How can we explain the multiple independent instances of degeneration of the GAL pathway during the diversification of yeast? When a species adapts to a novel set of environmental conditions, or niche, unused structures and functions are expected to degenerate as a cost of adaptation. Two population genetic processes can generate such costs of adaptation. Firstly, antagonistic pleiotropy contributes to the cost of adaptation when mutations that increase fitness in a novel niche cause a degeneration of unused pathways. In this scenario, metabolic pathways degenerate as a direct cause of adaptation to a new niche. Secondly, mutation accumulation occurs when mutations that decay unused functions stochastically accumulate during adaptation to a new niche as a result of genetic drift. In this scenario, unused metabolic pathways degenerate as an indirect consequence of adaptation to a new niche. Although the results of this paper clearly demonstrate that ecological diversification in yeast was associated with costs whose genetic basis can be precisely identified, the authors are unable to infer the population genetic processes (ie pleiotropy or drift) that were responsible for the decay of the GAL pathway. This limitation cannot be considered a serious flaw of the study, because even laboratory selection experiments carried out under tightly controlled conditions have had difficulty identifying the population genetic processes that result in the loss of metabolic pathways (Cooper and Lenski, 2000; MacLean and Bell, 2002).

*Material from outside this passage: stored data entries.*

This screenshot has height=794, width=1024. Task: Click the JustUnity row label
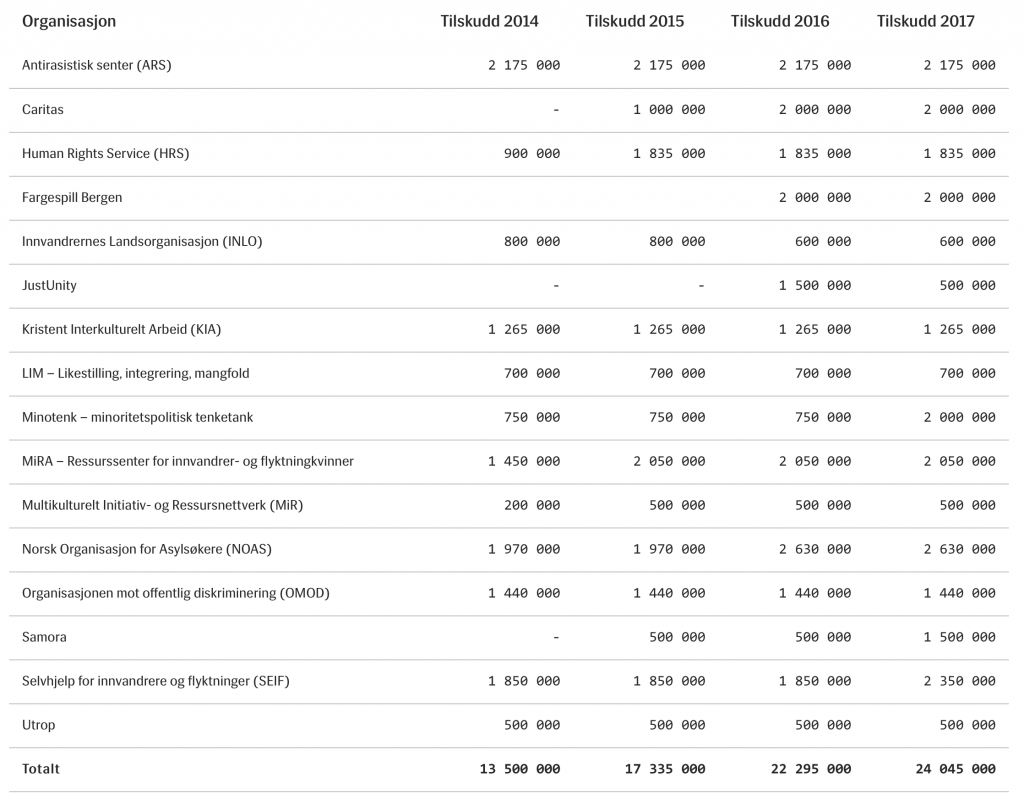[49, 285]
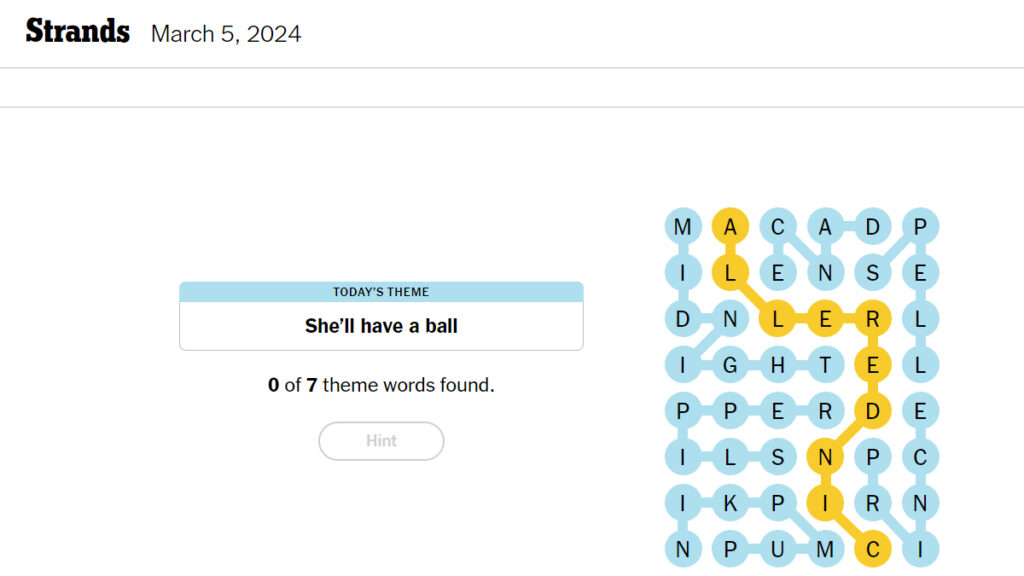Select the yellow highlighted letter D

[872, 410]
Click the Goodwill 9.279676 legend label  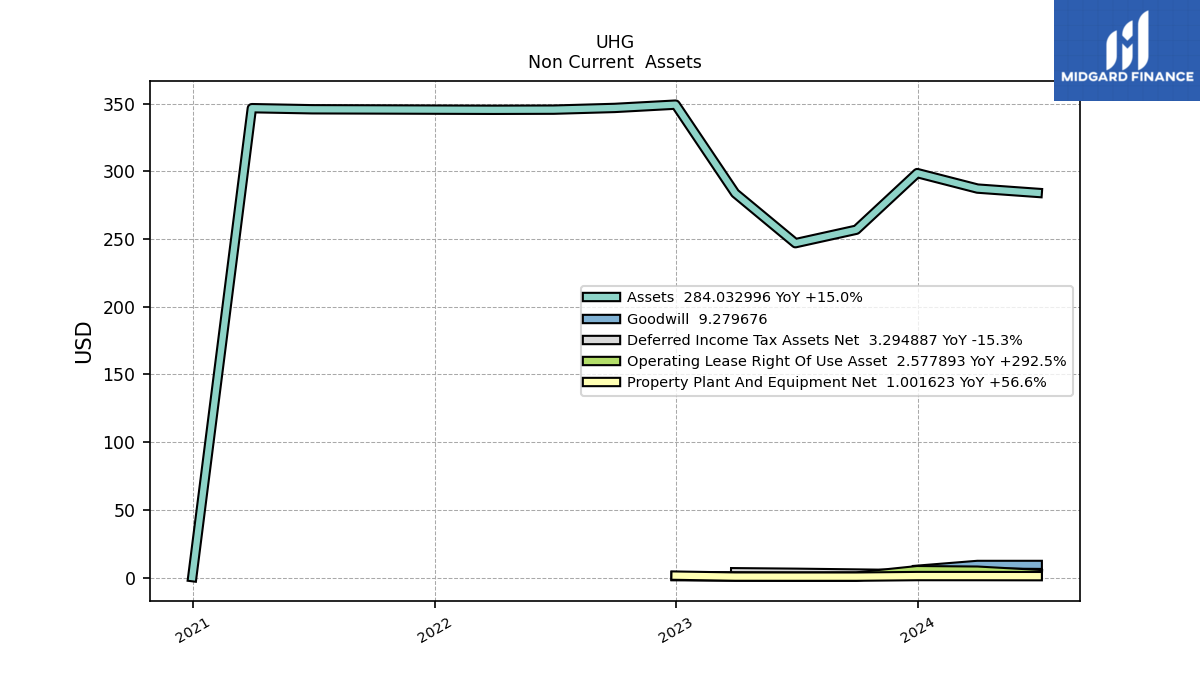(x=697, y=319)
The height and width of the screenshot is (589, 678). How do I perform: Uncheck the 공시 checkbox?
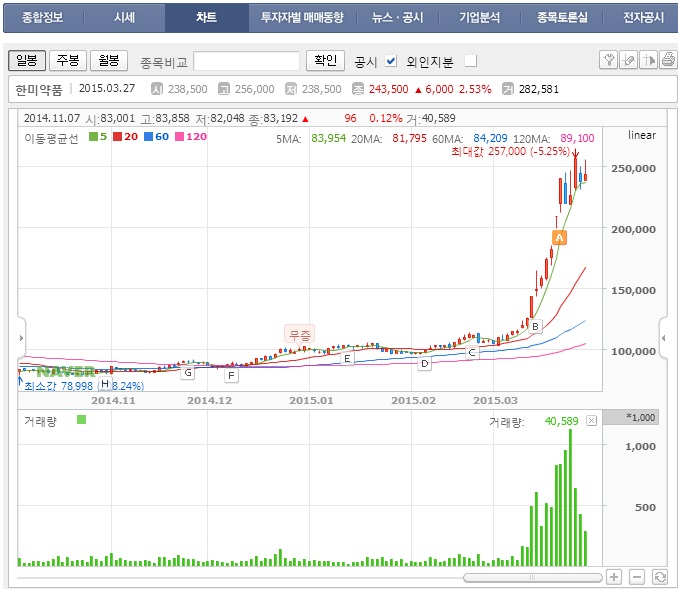click(391, 61)
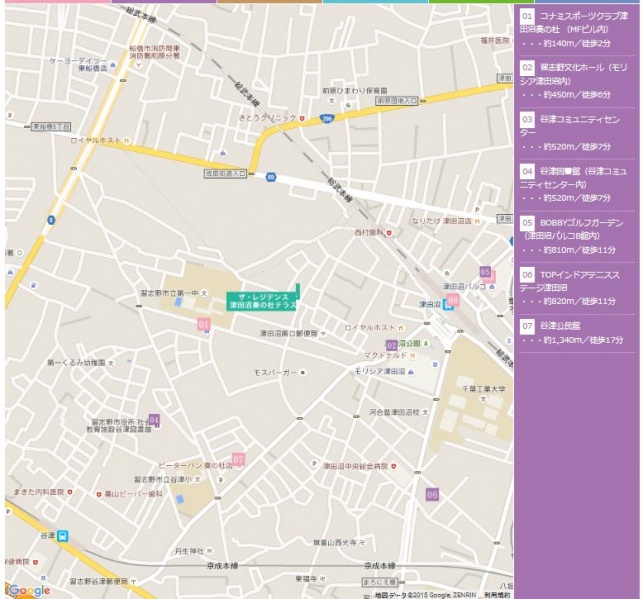Click the route 69 road shield
The width and height of the screenshot is (643, 599).
click(271, 177)
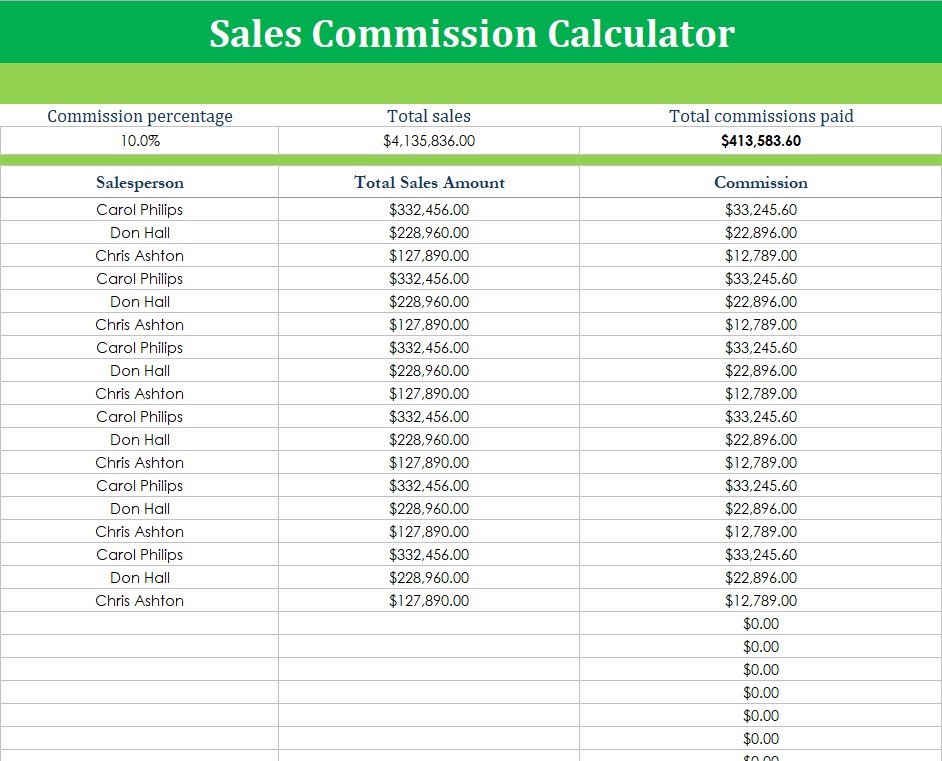Click the 10.0% commission percentage value
The width and height of the screenshot is (942, 761).
(x=139, y=141)
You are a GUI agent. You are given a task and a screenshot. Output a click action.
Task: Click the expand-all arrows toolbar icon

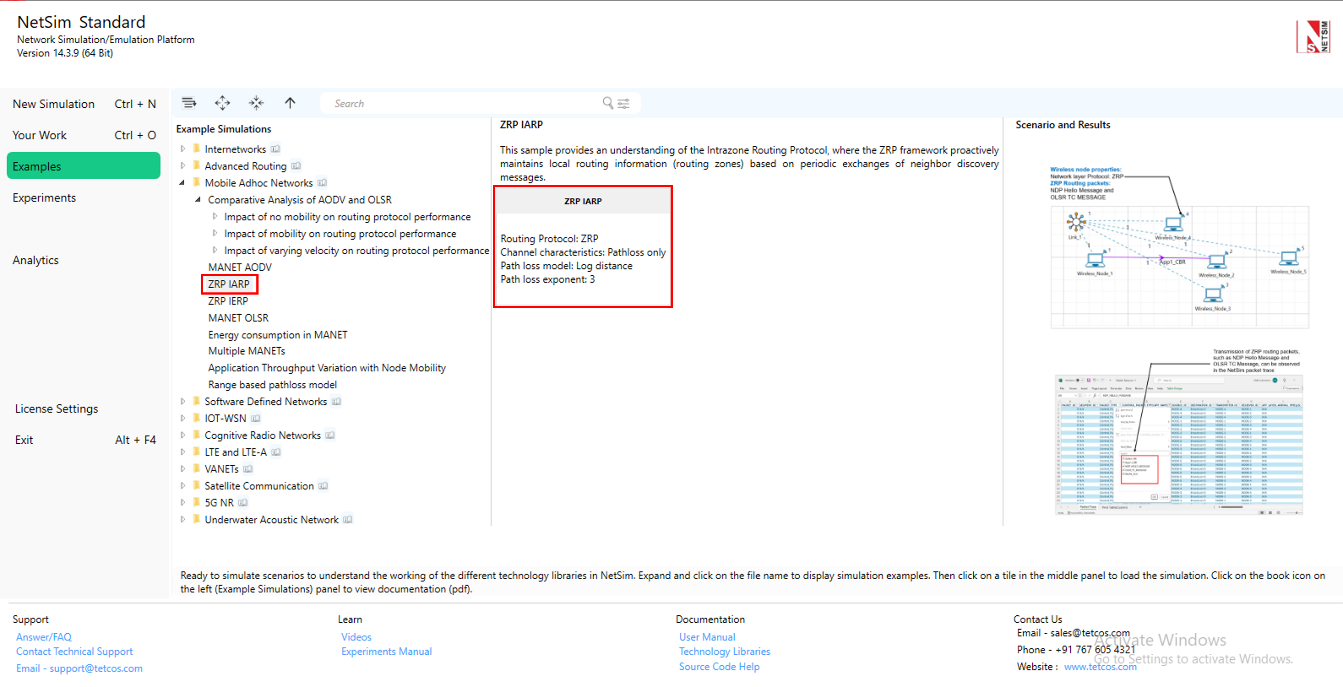tap(222, 103)
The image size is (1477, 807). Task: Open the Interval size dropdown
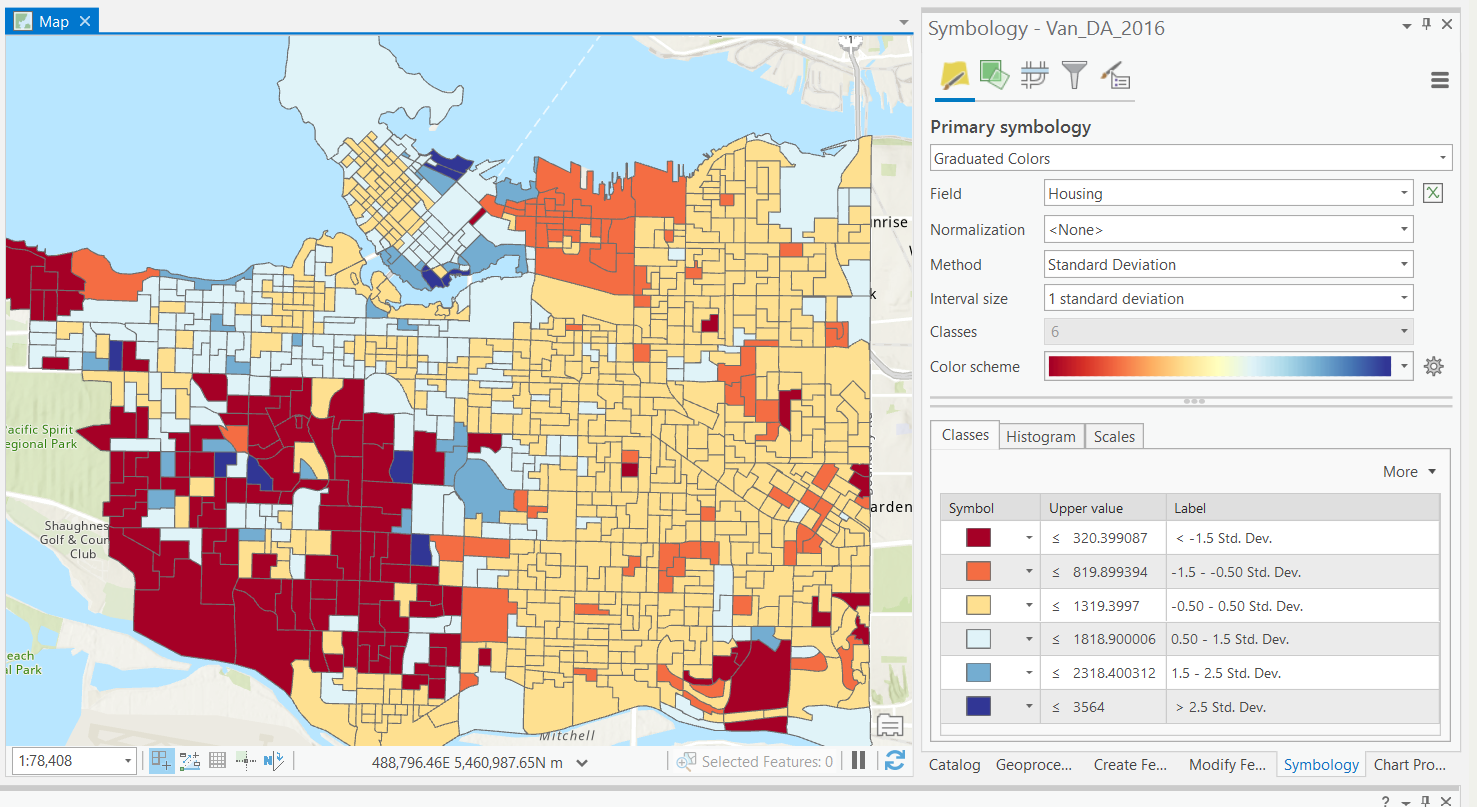click(x=1229, y=298)
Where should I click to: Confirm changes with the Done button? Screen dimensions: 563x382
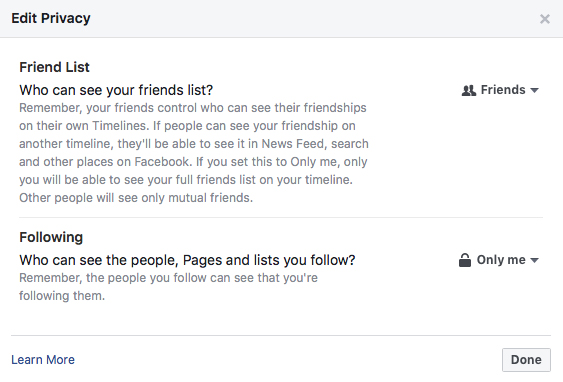click(526, 360)
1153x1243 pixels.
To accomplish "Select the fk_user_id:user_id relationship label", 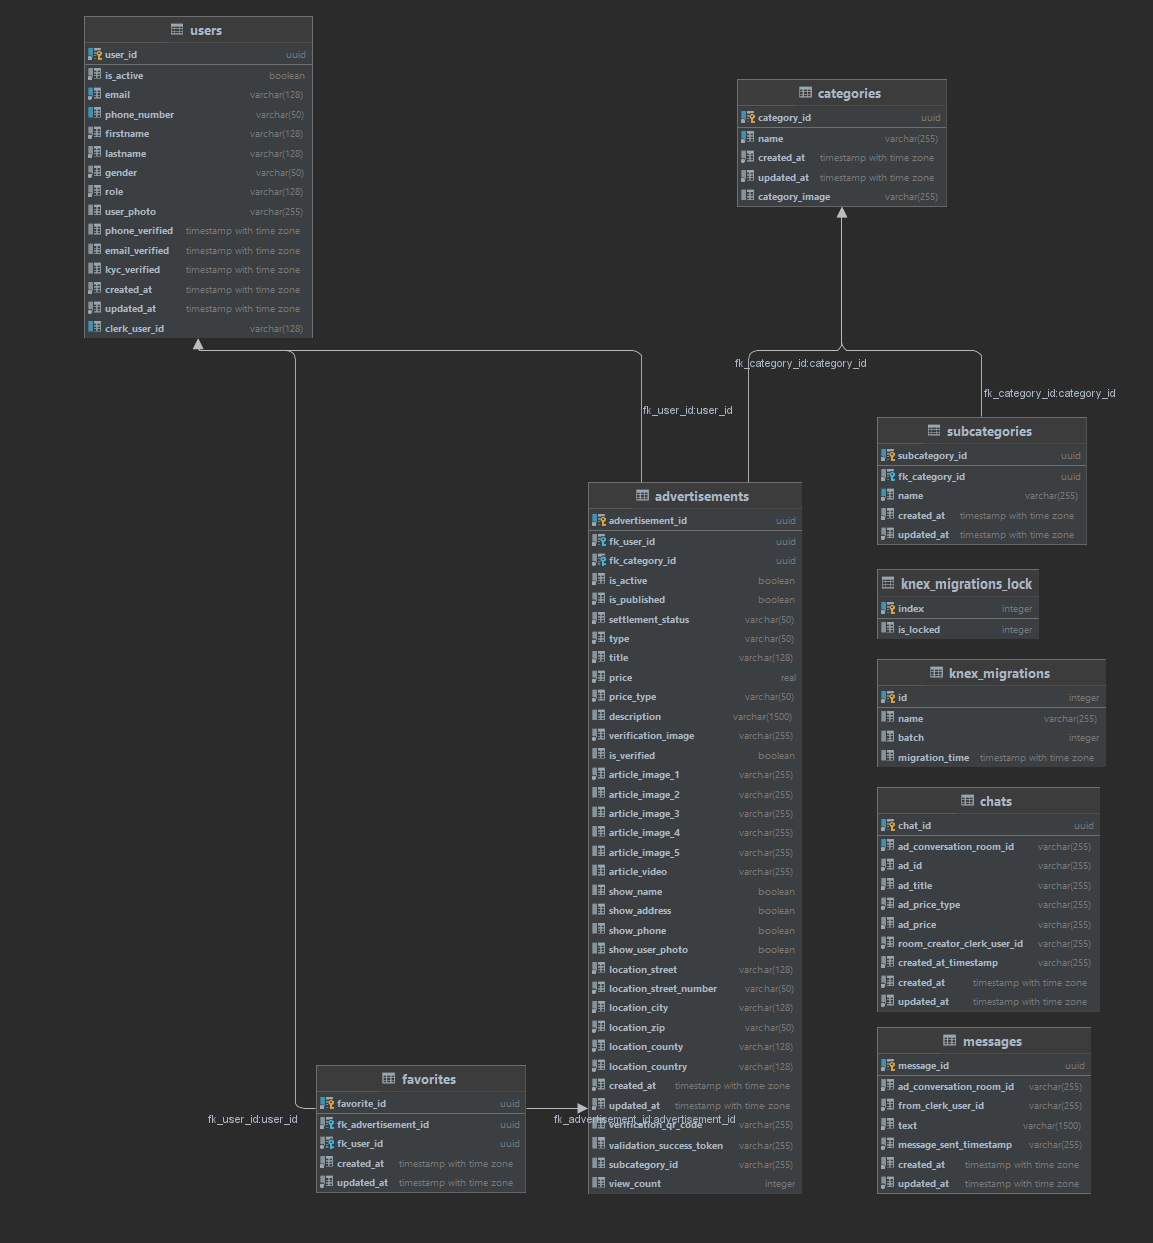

Both theoretical (Horowitz, 1945) and empirical (Mortlock, 1984) studies of metabolic pathway evolution have tended to concentrate on the mechanisms that give rise to new metabolic pathways with novel functions, and not on the degradation of existing pathways. Hittinger and co-workers propose a model for pathway degeneration in which enzymatic steps are lost in the forward order of the pathway and genes that interact with other pathways are least likely to degenerate. Although the authors were unable to find any evidence to support this model using the limited data set analyzed in this paper, more extensive studies using similar methodologies will be able to test this model in a more rigorous manner.

One final aspect of this research that deserves special comment is the fact that Hittinger and co-workers used a large amount of sequence data to construct a well-supported phylogeny of a group of closely related yeast species and to determine the genetic basis of variation in galactose utilization. This work provides an elegant illustration of how the large quantities of sequence data that are now publicly available to researchers can be used to investigate fundamental questions in evolutionary genetics in a powerful manner. Subsequent studies using the approach developed in this paper could provide data that sheds new light on the evolution of microbial metabolic diversity.